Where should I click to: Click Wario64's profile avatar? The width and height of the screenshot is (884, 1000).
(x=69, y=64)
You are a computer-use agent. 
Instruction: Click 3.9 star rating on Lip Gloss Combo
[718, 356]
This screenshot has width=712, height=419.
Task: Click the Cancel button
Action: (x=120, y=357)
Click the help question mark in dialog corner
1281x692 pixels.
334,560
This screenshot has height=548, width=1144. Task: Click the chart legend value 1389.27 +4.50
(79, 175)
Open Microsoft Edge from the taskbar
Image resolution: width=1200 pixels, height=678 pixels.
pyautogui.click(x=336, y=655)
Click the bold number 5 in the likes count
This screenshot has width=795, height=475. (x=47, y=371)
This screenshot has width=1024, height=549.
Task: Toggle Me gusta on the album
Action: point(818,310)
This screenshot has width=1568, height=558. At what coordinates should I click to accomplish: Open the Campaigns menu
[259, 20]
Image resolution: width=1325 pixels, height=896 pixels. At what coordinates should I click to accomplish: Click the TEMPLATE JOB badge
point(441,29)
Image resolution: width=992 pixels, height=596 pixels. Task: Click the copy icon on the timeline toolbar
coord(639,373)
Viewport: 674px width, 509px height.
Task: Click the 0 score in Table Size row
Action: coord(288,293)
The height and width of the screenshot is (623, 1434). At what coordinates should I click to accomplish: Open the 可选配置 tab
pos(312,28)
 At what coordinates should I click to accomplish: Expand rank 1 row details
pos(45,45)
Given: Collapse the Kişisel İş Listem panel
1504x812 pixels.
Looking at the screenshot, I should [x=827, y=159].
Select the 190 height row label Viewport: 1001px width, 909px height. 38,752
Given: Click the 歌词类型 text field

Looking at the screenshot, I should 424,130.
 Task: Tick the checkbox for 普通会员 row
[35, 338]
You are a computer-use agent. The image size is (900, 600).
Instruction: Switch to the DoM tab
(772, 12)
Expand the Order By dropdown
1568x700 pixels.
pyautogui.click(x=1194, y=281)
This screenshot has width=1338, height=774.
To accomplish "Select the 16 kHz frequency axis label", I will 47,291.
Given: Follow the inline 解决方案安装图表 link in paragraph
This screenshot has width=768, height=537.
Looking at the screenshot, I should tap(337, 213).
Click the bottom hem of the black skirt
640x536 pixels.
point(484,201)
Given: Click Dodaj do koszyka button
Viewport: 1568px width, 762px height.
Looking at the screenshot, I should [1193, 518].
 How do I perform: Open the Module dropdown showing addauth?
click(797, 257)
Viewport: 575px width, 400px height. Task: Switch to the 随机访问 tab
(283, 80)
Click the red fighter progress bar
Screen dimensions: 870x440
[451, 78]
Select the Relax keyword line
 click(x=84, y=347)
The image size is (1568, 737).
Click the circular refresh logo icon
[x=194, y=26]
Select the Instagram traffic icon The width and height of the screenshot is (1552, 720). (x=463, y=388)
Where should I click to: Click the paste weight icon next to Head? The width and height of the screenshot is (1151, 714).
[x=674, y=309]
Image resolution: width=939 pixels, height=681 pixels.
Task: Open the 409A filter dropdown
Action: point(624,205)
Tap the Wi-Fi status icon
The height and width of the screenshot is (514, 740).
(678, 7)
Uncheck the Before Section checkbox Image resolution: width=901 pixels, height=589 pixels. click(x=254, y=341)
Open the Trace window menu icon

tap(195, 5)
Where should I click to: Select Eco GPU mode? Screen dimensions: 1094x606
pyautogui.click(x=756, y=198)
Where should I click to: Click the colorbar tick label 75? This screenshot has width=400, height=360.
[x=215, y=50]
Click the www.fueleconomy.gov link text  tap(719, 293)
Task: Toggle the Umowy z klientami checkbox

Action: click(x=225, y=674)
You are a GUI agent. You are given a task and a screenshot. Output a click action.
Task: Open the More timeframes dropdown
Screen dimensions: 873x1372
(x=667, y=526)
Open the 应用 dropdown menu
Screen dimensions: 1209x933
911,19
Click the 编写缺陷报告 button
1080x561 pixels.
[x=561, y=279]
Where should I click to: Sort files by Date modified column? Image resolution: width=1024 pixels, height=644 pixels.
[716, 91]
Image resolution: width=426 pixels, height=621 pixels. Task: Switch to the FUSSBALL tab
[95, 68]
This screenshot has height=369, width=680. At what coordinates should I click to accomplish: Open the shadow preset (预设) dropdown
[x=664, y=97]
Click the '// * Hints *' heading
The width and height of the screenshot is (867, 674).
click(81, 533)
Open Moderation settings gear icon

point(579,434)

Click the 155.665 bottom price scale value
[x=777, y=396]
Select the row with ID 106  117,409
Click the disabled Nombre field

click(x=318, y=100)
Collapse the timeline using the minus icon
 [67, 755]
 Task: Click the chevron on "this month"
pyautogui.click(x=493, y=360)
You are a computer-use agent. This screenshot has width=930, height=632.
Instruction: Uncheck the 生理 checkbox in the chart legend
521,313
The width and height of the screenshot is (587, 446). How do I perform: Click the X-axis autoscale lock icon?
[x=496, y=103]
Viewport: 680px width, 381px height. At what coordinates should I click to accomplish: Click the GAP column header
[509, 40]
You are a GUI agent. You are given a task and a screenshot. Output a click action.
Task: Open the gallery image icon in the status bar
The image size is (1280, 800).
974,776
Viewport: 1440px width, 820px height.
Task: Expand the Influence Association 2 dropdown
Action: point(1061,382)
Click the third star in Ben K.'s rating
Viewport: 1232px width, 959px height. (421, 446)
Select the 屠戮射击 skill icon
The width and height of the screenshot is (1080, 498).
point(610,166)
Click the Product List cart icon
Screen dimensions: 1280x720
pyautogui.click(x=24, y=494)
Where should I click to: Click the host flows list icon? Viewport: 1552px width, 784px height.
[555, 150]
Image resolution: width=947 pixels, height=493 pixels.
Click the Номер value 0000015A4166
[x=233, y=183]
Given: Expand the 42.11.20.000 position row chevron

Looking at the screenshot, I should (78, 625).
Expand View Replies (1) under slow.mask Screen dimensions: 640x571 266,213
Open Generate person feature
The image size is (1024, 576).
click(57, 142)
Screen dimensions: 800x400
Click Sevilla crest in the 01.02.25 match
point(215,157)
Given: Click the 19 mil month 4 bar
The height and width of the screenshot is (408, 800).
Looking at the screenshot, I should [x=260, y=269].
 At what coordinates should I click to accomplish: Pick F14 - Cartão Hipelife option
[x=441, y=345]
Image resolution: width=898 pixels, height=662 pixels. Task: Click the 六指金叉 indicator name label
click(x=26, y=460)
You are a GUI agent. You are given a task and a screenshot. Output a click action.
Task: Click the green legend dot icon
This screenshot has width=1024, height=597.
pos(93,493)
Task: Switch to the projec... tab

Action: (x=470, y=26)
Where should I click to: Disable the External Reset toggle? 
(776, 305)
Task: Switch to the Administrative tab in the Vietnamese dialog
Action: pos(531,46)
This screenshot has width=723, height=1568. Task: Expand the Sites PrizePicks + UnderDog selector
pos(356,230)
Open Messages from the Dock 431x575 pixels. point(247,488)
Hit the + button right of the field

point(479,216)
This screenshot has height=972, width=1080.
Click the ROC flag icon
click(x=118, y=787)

+++++

= WHAT IS NEEDED =
Would you transcribe the entire listing above without any deviation?

= FINISHED EXERCISE =
Where should I click to: Click Wario64's profile avatar? The width and height of the screenshot is (884, 1000).
(x=69, y=64)
You are a computer-use agent. 
Instruction: Click 3.9 star rating on Lip Gloss Combo
[718, 356]
This screenshot has width=712, height=419.
Task: Click the Cancel button
Action: (x=120, y=357)
Click the help question mark in dialog corner
1281x692 pixels.
334,560
This screenshot has height=548, width=1144. Task: Click the chart legend value 1389.27 +4.50
(79, 175)
Open Microsoft Edge from the taskbar
Image resolution: width=1200 pixels, height=678 pixels.
pyautogui.click(x=336, y=655)
Click the bold number 5 in the likes count
This screenshot has width=795, height=475. (x=47, y=371)
This screenshot has width=1024, height=549.
Task: Toggle Me gusta on the album
Action: point(818,310)
This screenshot has width=1568, height=558. At what coordinates should I click to accomplish: Open the Campaigns menu
[259, 20]
Image resolution: width=1325 pixels, height=896 pixels. At what coordinates should I click to accomplish: Click the TEMPLATE JOB badge
point(441,29)
Image resolution: width=992 pixels, height=596 pixels. Task: Click the copy icon on the timeline toolbar
coord(639,373)
Viewport: 674px width, 509px height.
Task: Click the 0 score in Table Size row
Action: coord(288,293)
The height and width of the screenshot is (623, 1434). At what coordinates should I click to accomplish: Open the 可选配置 tab
pos(312,28)
 At what coordinates should I click to accomplish: Expand rank 1 row details
pos(45,45)
Given: Collapse the Kişisel İş Listem panel
1504x812 pixels.
Looking at the screenshot, I should [x=827, y=159].
Select the 190 height row label Viewport: 1001px width, 909px height. 38,752
Given: Click the 歌词类型 text field

Looking at the screenshot, I should 424,130.
 Task: Tick the checkbox for 普通会员 row
[35, 338]
You are a computer-use agent. The image size is (900, 600).
Instruction: Switch to the DoM tab
(772, 12)
Expand the Order By dropdown
1568x700 pixels.
pyautogui.click(x=1194, y=281)
This screenshot has width=1338, height=774.
To accomplish "Select the 16 kHz frequency axis label", I will 47,291.
Given: Follow the inline 解决方案安装图表 link in paragraph
This screenshot has width=768, height=537.
Looking at the screenshot, I should tap(337, 213).
Click the bottom hem of the black skirt
640x536 pixels.
point(484,201)
Given: Click Dodaj do koszyka button
Viewport: 1568px width, 762px height.
Looking at the screenshot, I should [1193, 518].
 How do I perform: Open the Module dropdown showing addauth?
click(797, 257)
Viewport: 575px width, 400px height. Task: Switch to the 随机访问 tab
(283, 80)
Click the red fighter progress bar
Screen dimensions: 870x440
[451, 78]
Select the Relax keyword line
 click(x=84, y=347)
The image size is (1568, 737).
Click the circular refresh logo icon
[x=194, y=26]
Select the Instagram traffic icon The width and height of the screenshot is (1552, 720). (x=463, y=388)
Where should I click to: Click the paste weight icon next to Head? The width and height of the screenshot is (1151, 714).
[x=674, y=309]
Image resolution: width=939 pixels, height=681 pixels.
Task: Open the 409A filter dropdown
Action: point(624,205)
Tap the Wi-Fi status icon
The height and width of the screenshot is (514, 740).
(678, 7)
Uncheck the Before Section checkbox Image resolution: width=901 pixels, height=589 pixels. click(x=254, y=341)
Open the Trace window menu icon

tap(195, 5)
Where should I click to: Select Eco GPU mode? Screen dimensions: 1094x606
pyautogui.click(x=756, y=198)
Where should I click to: Click the colorbar tick label 75? This screenshot has width=400, height=360.
[x=215, y=50]
Click the www.fueleconomy.gov link text  tap(719, 293)
Task: Toggle the Umowy z klientami checkbox

Action: click(x=225, y=674)
You are a GUI agent. You are given a task and a screenshot. Output a click action.
Task: Open the More timeframes dropdown
Screen dimensions: 873x1372
(x=667, y=526)
Open the 应用 dropdown menu
Screen dimensions: 1209x933
911,19
Click the 编写缺陷报告 button
1080x561 pixels.
[x=561, y=279]
Where should I click to: Sort files by Date modified column? Image resolution: width=1024 pixels, height=644 pixels.
[716, 91]
Image resolution: width=426 pixels, height=621 pixels. Task: Switch to the FUSSBALL tab
[95, 68]
This screenshot has height=369, width=680. At what coordinates should I click to accomplish: Open the shadow preset (预设) dropdown
[x=664, y=97]
Click the '// * Hints *' heading
The width and height of the screenshot is (867, 674).
click(81, 533)
Open Moderation settings gear icon

point(579,434)

Click the 155.665 bottom price scale value
[x=777, y=396]
Select the row with ID 106  117,409
Click the disabled Nombre field

click(x=318, y=100)
Collapse the timeline using the minus icon
 [67, 755]
 Task: Click the chevron on "this month"
pyautogui.click(x=493, y=360)
You are a computer-use agent. This screenshot has width=930, height=632.
Instruction: Uncheck the 生理 checkbox in the chart legend
521,313
The width and height of the screenshot is (587, 446). How do I perform: Click the X-axis autoscale lock icon?
[x=496, y=103]
Viewport: 680px width, 381px height. At what coordinates should I click to accomplish: Click the GAP column header
[509, 40]
You are a GUI agent. You are given a task and a screenshot. Output a click action.
Task: Open the gallery image icon in the status bar
The image size is (1280, 800).
974,776
Viewport: 1440px width, 820px height.
Task: Expand the Influence Association 2 dropdown
Action: point(1061,382)
Click the third star in Ben K.'s rating
Viewport: 1232px width, 959px height. (421, 446)
Select the 屠戮射击 skill icon
The width and height of the screenshot is (1080, 498).
point(610,166)
Click the Product List cart icon
Screen dimensions: 1280x720
pyautogui.click(x=24, y=494)
Where should I click to: Click the host flows list icon? Viewport: 1552px width, 784px height.
[555, 150]
Image resolution: width=947 pixels, height=493 pixels.
Click the Номер value 0000015A4166
[x=233, y=183]
Given: Expand the 42.11.20.000 position row chevron

Looking at the screenshot, I should (78, 625).
Expand View Replies (1) under slow.mask Screen dimensions: 640x571 266,213
Open Generate person feature
The image size is (1024, 576).
click(57, 142)
Screen dimensions: 800x400
Click Sevilla crest in the 01.02.25 match
point(215,157)
Given: Click the 19 mil month 4 bar
The height and width of the screenshot is (408, 800).
Looking at the screenshot, I should [x=260, y=269].
 At what coordinates should I click to accomplish: Pick F14 - Cartão Hipelife option
[x=441, y=345]
Image resolution: width=898 pixels, height=662 pixels. Task: Click the 六指金叉 indicator name label
click(x=26, y=460)
You are a GUI agent. You are given a task and a screenshot. Output a click action.
Task: Click the green legend dot icon
This screenshot has width=1024, height=597.
pos(93,493)
Task: Switch to the projec... tab

Action: (x=470, y=26)
Where should I click to: Disable the External Reset toggle? 
(776, 305)
Task: Switch to the Administrative tab in the Vietnamese dialog
Action: pos(531,46)
This screenshot has width=723, height=1568. Task: Expand the Sites PrizePicks + UnderDog selector
pos(356,230)
Open Messages from the Dock 431x575 pixels. point(247,488)
Hit the + button right of the field

point(479,216)
This screenshot has height=972, width=1080.
Click the ROC flag icon
click(x=118, y=787)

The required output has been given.